Pourquoi y avait-il une armée d’invasion en premier lieu ? La réponse tient en partie à l’échec de la première guerre gréco-persane, une décennie plus tôt, qui s’est soldée par la défaite des Perses à la bataille de Marathon (aujourd’hui célèbre pour la course qui porte son nom). Les Perses étaient également mécontents du rôle joué par les Grecs dans le soutien de la révolte ionienne, qui avait récemment bouleversé les régions orientales de l’Empire perse. Le souverain perse nouvellement couronné, Xerxès Ier, a décidé de reprendre là où son père, Darius Ier, s’était arrêté et de conquérir les embêtantes cités-États grecques.
Pour ce faire, les Perses ont assemblé une armée massive, tirant des soldats de toutes les régions de leur empire considérable. Bien que les estimations historiques suggéraient que les Perses comptaient des millions d’hommes, des chiffres plus récents évaluent leur armée à environ 300 000 hommes ou moins – ce qui reste une force considérable. Les préparatifs de l’invasion de la Grèce ont duré environ quatre ans et ont nécessité un déploiement logistique impressionnant. Des caches de ravitaillement étaient stockées à l’avance le long de la route pour les soldats affamés, notamment de grands tas de viande salée et de céréales pour les chevaux.
Xerxès fait également creuser un canal massif à travers l’isthme du mont Athos pour ses navires, et les ingénieurs construisent un pont massif fait de bateaux arrimés les uns aux autres sur l’Hellespont, un canal étroit (bien qu’il fasse encore près d’un kilomètre de large à son point le plus étroit) qui sépare l’Europe et l’Asie. Une fois les préparatifs terminés, les Perses entament leur longue marche depuis l’actuelle Turquie, traversant l’Hellespont et contournant la rive nord de la mer Égée. Une marine perse tout aussi massive a également mis le cap sur la Grèce à peu près à la même époque.

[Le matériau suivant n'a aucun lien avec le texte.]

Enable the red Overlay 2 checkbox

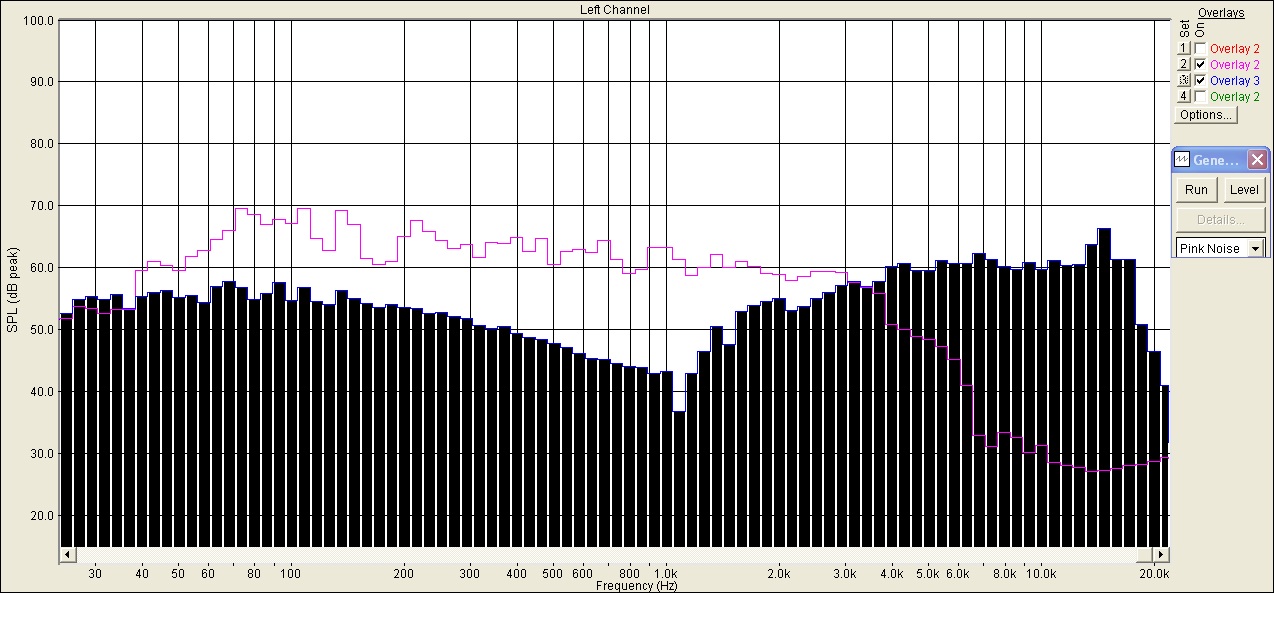pyautogui.click(x=1200, y=48)
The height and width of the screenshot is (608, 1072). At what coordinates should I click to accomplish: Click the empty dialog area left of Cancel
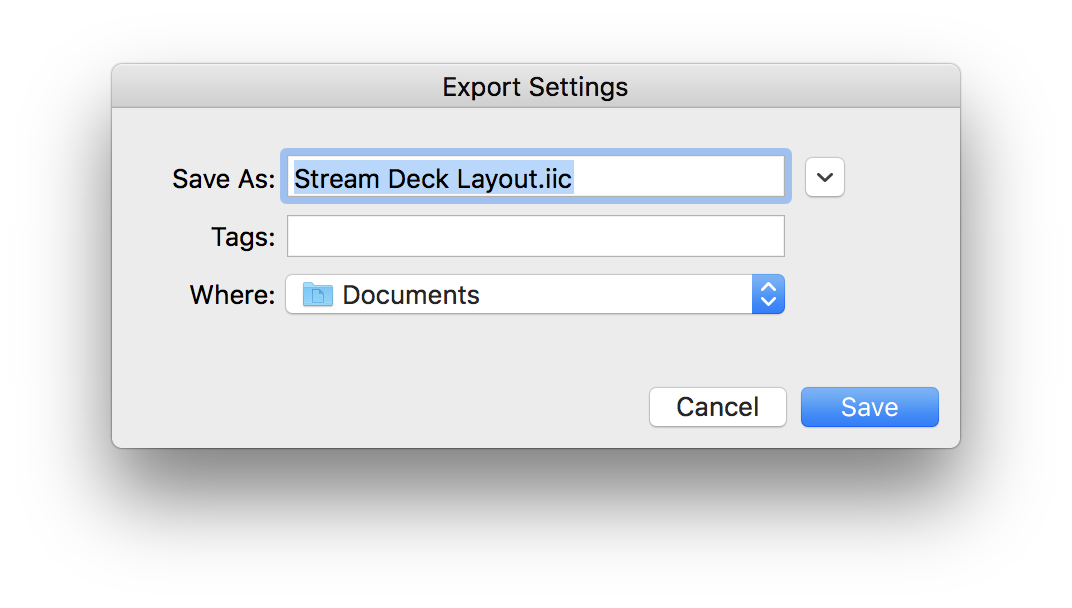click(x=380, y=407)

Les Grecs, qui avaient gardé un œil méfiant sur le bellicisme perse, savaient qu’ils avaient peu de chances de vaincre les forces ennemies bien plus importantes. Les cités-États grecques habituellement antagonistes, Athènes et Sparte en tête, avaient déjà négocié une alliance assez inédite face à ce qu’elles réalisaient être une menace existentielle commune. Ensemble, elles ont élaboré un plan : S’ils pouvaient forcer les Perses à les rencontrer dans la bataille à des endroits où les Grecs avaient un avantage territorial, ils pourraient peut-être remporter une victoire. Le col des Thermopyles était un choix naturel.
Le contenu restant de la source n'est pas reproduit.